Y es que al fin y al cabo una ideología se podría resumir como un “bien” a perseguir para el individuo bajo cuya perspectiva se juzga la realidad, un pensamiento productivo que articula un corpus metodológico en el que definiremos que es lo que deberemos instaurar y que rechazar para conseguir llegar de A a B. Las ideologías emiten juicios sobre la realidad social presente, intentan explicar los resortes de funcionamiento del sistema imperante y proponen las novedades a introducir para provocar el cambio o apuntalar el sistema actual. Debemos reconocerlo: no son pocas las veces que observamos como esa “ceguera ideológica” es capaz de convencer al incauto de ser una explicación definitiva, de llevar al individuo a prescindir de la observación de lo real, de catalogar el mundo dentro de un esquema de por si limitado. Sí, la ideología tiene también sus sombras, y hoy estas son largas, sin embargo dejaremos esto para otra ocasión.
Díganme entonces si todo esto de la tecnocracia no es también ideología, si no cumple la descripción propuesta en el anterior párrafo, si la sola idea de políticos libres de cualquier valor ético y moral no lo es, si pensar que sólo un grupo de expertos iluminados por la técnica tiene la capacidad de tomar decisiones políticas correctas no es una ideología. De nuevo otra visión teleológica que nos promete la salvación, de nuevo otra ideología a sumar a las existentes, de nuevo otra utopía y otro acto de fe dónde todos nos vemos abocados finalmente.
El hastío a nuestra política contemporánea puede llevarnos en ocasiones a dejarnos embaucar por los mismos oportunistas de siempre, el despotismo ilustrado sigue entre nosotros vistiendo nuevas caretas: una política sin ideología exige una política sin valores, un engaño, pues no existe política que no nazca de una ética y una moral determinada, una ilusión que vive de hacer creer que la gestión de lo público se puede desligar de la política.

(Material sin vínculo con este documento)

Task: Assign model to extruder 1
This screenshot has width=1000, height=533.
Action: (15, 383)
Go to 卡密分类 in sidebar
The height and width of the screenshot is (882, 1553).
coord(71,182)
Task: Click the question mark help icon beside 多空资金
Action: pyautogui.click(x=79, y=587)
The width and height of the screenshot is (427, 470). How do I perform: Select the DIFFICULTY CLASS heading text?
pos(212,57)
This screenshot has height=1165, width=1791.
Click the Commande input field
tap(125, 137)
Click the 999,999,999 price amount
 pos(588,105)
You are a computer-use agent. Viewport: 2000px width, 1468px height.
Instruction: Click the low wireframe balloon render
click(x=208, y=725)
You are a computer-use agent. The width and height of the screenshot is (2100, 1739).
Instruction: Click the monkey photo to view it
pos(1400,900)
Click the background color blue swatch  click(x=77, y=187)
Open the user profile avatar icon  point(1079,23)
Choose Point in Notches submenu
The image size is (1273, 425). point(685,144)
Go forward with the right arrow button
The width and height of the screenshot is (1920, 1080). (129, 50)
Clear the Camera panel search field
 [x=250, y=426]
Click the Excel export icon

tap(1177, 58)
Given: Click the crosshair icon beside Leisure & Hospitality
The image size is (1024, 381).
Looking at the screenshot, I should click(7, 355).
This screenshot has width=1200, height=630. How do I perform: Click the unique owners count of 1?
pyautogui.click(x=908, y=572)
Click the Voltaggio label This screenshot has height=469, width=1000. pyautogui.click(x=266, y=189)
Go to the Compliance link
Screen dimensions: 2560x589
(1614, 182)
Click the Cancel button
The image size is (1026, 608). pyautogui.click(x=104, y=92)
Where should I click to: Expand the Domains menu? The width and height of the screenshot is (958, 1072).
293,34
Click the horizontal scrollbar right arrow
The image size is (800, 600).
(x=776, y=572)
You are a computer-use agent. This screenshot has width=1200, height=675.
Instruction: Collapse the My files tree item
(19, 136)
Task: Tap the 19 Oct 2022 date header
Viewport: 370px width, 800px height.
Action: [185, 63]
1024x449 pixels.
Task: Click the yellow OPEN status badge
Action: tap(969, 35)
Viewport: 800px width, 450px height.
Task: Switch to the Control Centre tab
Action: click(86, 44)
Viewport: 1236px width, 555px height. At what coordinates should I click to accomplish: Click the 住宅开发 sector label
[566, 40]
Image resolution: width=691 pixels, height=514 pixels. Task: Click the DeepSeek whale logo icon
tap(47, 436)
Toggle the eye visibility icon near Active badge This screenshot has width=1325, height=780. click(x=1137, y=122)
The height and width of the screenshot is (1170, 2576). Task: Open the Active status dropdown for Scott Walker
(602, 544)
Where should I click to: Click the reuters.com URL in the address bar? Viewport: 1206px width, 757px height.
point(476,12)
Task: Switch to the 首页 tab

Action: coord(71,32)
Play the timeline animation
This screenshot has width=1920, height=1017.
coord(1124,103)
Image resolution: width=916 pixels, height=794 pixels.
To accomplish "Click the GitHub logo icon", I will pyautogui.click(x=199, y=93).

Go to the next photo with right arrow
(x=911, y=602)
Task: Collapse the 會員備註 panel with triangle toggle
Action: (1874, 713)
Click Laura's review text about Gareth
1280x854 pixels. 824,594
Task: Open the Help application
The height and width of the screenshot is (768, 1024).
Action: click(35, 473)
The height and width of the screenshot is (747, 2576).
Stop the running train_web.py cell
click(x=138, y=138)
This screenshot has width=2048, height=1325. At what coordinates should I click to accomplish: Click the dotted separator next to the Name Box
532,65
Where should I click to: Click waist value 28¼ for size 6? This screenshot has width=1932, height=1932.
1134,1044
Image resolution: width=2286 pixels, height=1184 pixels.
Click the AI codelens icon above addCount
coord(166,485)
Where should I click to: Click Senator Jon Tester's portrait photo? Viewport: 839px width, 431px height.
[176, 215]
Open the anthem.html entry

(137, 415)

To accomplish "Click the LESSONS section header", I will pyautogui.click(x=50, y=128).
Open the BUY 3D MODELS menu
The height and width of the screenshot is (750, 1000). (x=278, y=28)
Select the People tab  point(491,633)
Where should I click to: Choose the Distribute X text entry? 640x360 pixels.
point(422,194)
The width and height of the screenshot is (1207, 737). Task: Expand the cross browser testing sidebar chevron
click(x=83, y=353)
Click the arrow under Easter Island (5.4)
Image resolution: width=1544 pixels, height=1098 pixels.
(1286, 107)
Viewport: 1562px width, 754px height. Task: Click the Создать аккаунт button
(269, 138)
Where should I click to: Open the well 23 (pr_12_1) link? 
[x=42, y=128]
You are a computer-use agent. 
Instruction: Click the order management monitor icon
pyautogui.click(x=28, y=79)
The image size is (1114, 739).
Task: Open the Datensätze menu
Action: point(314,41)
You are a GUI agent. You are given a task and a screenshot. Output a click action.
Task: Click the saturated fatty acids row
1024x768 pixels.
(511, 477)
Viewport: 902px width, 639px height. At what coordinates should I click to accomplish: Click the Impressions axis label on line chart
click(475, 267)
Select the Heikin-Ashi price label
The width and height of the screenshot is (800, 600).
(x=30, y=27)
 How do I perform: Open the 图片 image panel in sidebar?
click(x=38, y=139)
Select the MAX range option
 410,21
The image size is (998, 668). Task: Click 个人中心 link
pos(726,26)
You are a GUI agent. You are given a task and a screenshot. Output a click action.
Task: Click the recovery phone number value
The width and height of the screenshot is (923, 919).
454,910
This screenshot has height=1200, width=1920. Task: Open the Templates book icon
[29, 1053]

Y es que tal vez el problema sea el miedo a reconocer que en ocasiones en política uno se verá en la situación de tener que tomar decisiones que ningún estudio ni ninguna ciencia va a decirnos cual es la correcta, que esta deberá depender de nuestros valores y ética y que hasta es posible que sin remedio a unos perjudique y a otros beneficie... Pero siempre fue más facil pensar en la existencia de algunas divinidades que nos absolvieran de ser nosotros los responsables de decidir...
Una cosa es gestionar las decisiones y otra es decidir: ¿Algún tecnócrata encontró ya solución a las preguntas que no dejan dormir al profesor de más arriba?